Bisher wurde in diesem Jahr noch keine einzige Förderung für eine Sozialwohnung beantragt. Dabei verliert die Stadt zugleich 5.000 Sozialwohnungen, da für die schon älteren Häuser die Verpflichtung ausläuft, die Wohnungen günstig zu vermieten. Bausenator Andreas Geisel (SPD) hatte die Spitzen der Koalitionsfraktionen daher zur Zustimmung der Richtlinien gedrängt.
Mindestmiete der Sozialwohnungen unter 7 Euro
Geisel plante im Vorfeld mit einer sozialen Miete von knapp sieben Euro. Diese Wohnungen werden nun jedoch nur 6,60 Euro pro Quadratmeter kosten (nettokalt). Der Preis soll jedoch jährlich um zehn Cent ansteigen.

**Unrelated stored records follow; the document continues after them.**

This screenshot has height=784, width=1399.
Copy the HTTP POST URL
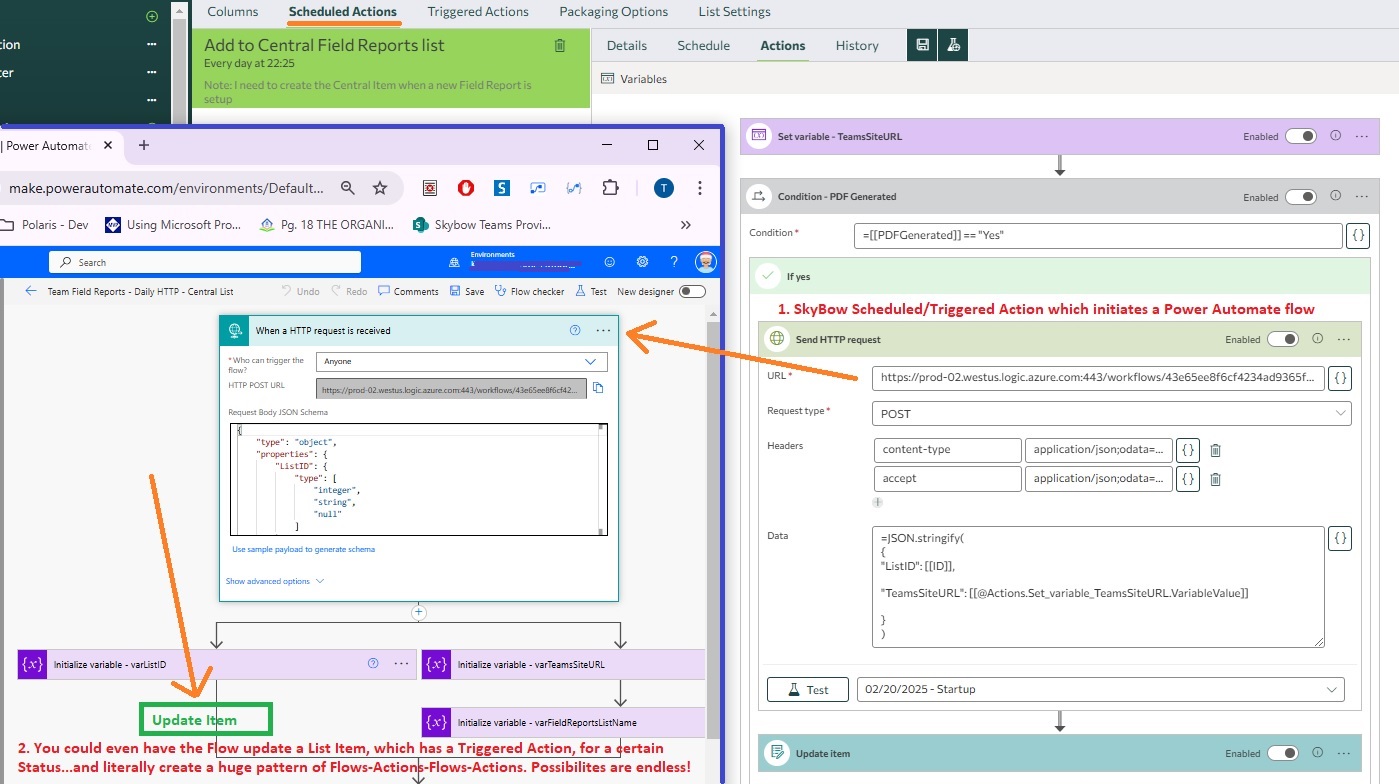(x=598, y=388)
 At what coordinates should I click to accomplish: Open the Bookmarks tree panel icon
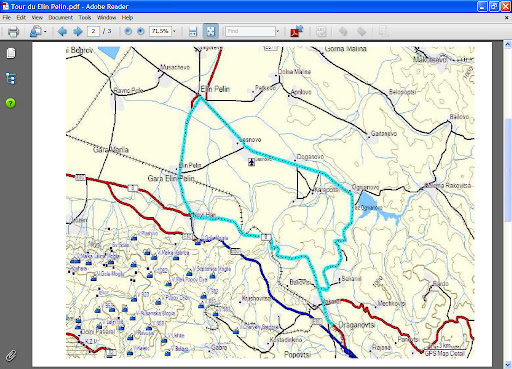[x=11, y=79]

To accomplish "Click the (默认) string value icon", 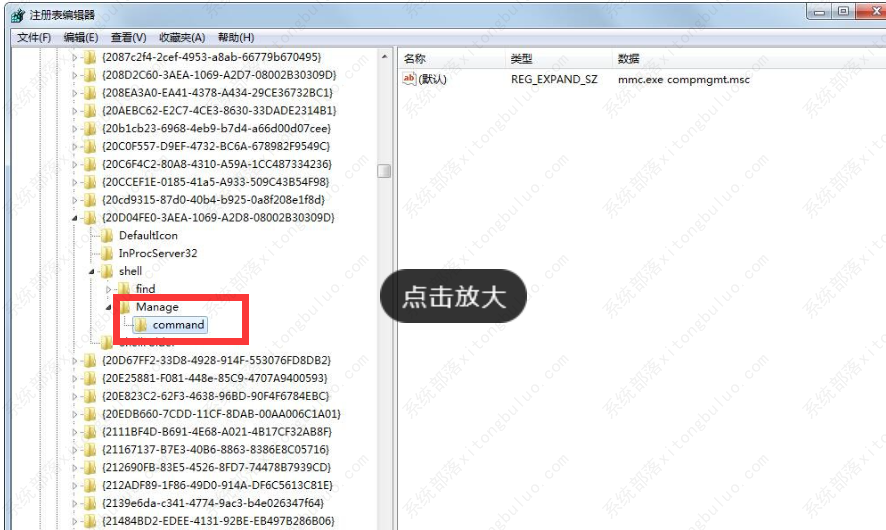I will [x=409, y=79].
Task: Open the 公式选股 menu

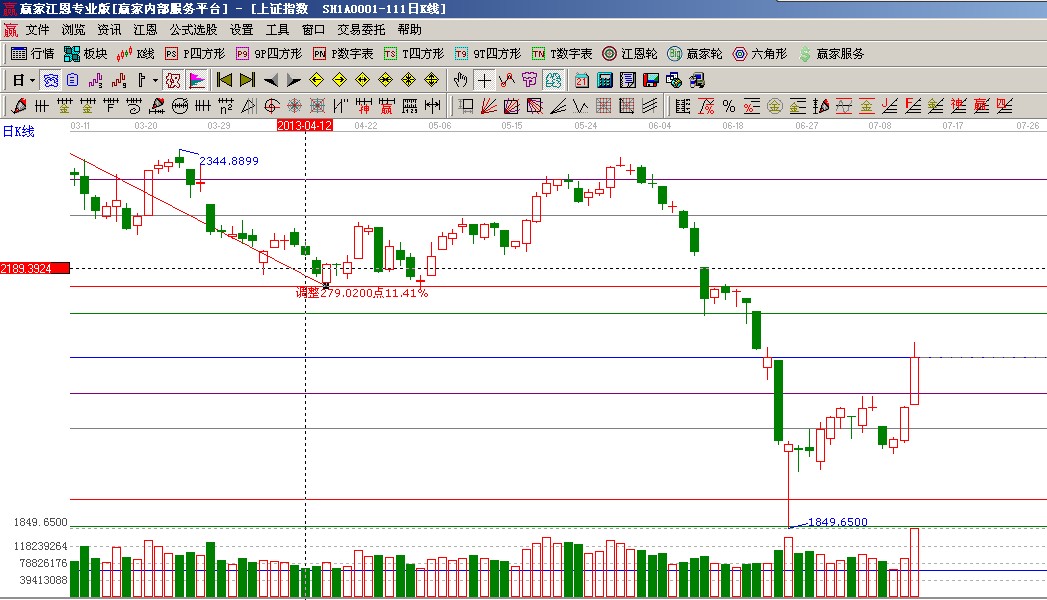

Die Sozialwohnungen, die über den „zweiten Förderweg“ unterstützt werden, haben höhere Mieten von neun Euro pro Quadratmeter. Für sie darf nun nur 20 Prozent der Haushaltsmittel für den sozialen Wohnungsbau ausgegeben werden.
rot-grün-rote Koalition will Berlins Mieterinnen und Mieter schützen
Zurzeit ist es den Investoren möglich, Förderkredite vorzeitig abzulösen, um Sozialwohnungen als Eigentumswohnungen verkaufen zu können. Daher will die Koalition in ihrem „Maßgabenbeschluss“ nun dieses Problem angehen und die Mieter vor einer vorzeitigen Kündigung schützen.
Denn die vorzeitige Rückzahlung verkürzt die Dauer der günstigen Sozialmietbindung für die Wohnungen. Bisher ist es den Bauherrn möglich, die Bindung von 30 auf 23 Jahre zu verkürzen. Das soll zukünftig nicht mehr möglich sein.
Der Streit um Konditionen ist beigelegt
Der Streit über die Förderung konnte mit diesem politischen Kompromiss beendet werden. Dieser sollte am gestrigen Mittwoch beschlossen werden. In einem Jahr soll die neue Förderung „evaluiert“ und eventuell noch einmal korrigiert werden.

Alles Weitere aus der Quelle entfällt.